Yo tenía fascinación con su pelo largo y ondulado, con sus rulos, esos rulos imposibles de olvidar. Amaba su piel, sus manitos y sus ojos, hacerle cariñitos en la nariz y llenarla de besos.
En la última Semana Santa nos fuimos a Uruguay. En la playa había un arco iris y ella corría para tratar de llegar adonde estaba, y por eso le puse “Mi niña arco iris”. También le encantaban los caballos, a los que les decía “toco-toco” por el ruido que hacen al caminar.

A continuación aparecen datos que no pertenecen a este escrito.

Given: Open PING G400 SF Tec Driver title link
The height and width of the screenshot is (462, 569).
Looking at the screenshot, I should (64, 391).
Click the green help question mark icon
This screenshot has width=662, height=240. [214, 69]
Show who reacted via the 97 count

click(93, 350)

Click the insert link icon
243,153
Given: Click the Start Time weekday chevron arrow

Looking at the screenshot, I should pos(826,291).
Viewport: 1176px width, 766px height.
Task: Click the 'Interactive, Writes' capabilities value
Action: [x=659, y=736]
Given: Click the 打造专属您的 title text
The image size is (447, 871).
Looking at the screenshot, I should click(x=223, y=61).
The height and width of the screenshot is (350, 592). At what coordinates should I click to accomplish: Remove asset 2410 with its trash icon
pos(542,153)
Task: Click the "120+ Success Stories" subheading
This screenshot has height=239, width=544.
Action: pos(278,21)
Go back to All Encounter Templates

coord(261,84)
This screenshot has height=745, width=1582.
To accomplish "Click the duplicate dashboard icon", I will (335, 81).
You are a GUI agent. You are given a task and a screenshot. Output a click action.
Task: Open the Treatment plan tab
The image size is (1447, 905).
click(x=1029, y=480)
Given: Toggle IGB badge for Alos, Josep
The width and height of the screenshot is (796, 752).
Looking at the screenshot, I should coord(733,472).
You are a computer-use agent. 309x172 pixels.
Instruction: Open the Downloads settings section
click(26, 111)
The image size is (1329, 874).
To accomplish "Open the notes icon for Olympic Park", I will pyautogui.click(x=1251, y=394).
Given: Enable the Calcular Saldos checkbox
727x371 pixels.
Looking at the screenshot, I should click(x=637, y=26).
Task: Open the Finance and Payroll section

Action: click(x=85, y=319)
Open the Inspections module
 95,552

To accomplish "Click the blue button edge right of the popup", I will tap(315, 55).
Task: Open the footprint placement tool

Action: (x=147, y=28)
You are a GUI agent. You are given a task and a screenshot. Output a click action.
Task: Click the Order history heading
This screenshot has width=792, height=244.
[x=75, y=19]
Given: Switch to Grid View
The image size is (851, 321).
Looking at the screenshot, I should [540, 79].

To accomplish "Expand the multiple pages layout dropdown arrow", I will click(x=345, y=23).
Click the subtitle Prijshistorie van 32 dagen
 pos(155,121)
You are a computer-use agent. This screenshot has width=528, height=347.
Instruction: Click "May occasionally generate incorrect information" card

Tengo muchas fotos de Blanca en todos esos lugares y situaciones, y cada vez que las veo, no puedo evitar preguntarme: “¿Dónde estás? ¿Dónde está mi niña de atardeceres y amaneceres, mi niña arco iris, mi niña de mar?”.
Son preguntas gastadas, para las que ya no busco respuestas.
Esta fecha quedó grabada en mi memoria, en mi piel y en la piel de la gente que amo. Esta fecha fue definitivamente un antes y un después en nuestras vidas. Una fecha con la que jamás podré reconciliarme. Una fecha de mierda que eligió Dios para llevarse al primer gran amor de mi vida. Una fecha en la que ya nada me parece casual y en la que los septiembres grises cobran sentido.
Hoy, 8 de septiembre –no sabes lo que me cuesta escribirlo–, se cumplen diez años e intento cerrar un ciclo que comprende todos estos meses y todos estos años. Todas las cartas, poemas y referencias con fotos tuyas, hija querida, que te fui escribiendo como una relación epistolar con el cielo.
Hoy estás más acá que nunca, o yo estoy más allá.
Hoy mi casa está habitada por tu cara, tus fotos y tus recuerdos.
Hoy mis hijos, tus hermanos, te nombran con alegría (creo que hicimos las cosas bien).
Diez años que pasaron volando, como tú sigues volando cerca de nosotros.
Diez años que comenzaron con la rabia, la negación, la impotencia, más tarde la aceptación y luego la reconstrucción.
El mismo Dios que te llevó, nos sostuvo, nos cuidó, y hoy me regala vida, salud y nuevos desafíos. Jamás voy a terminar de entender el porqué, pero sí puedo mirar al fondo de mi alma y estar seguro de que nos acompañamos más que nunca, que estás.
Que el 8 sea el signo de la eternidad, elijo pensar que no es un mero azar.
En este ciclo, sin duda la amistad fue fundamental para poder salir de zonas oscuras y dolorosas. En lo personal, estos escritos, poemas abstractos y acciones que compartí públicamente, me hicieron bien, me ayudaron. Cada uno de los comentarios que recibí, fue como un silbido en medio de la niebla, como un cariño, un manto sagrado de protección y humanidad. Y eso, aunque parezca frívolo, me sirvió. Para empatizar, para tomar fuerzas, para transformarme inevitablemente en un pequeño referente de lucha y de dolor.
Aquí estoy, cerrando este ciclo y comenzando otros, embarcado en el proceso de escribir un libro, con mis limitaciones, con mi sensibilidad, con mis metáforas y mis carencias. Un libro que intentará sanar a muchas otras personas a las que, como a mí, una fecha les quedó marcada a fuego.
Quién es Benjamín Vicuña
♦ Nació en Santiago de Chile en 1978.
♦ Es actor de cine, teatro y televisión. Además, es empresario y escritor.
♦ Blanca, la niña que quería volar es su primer libro.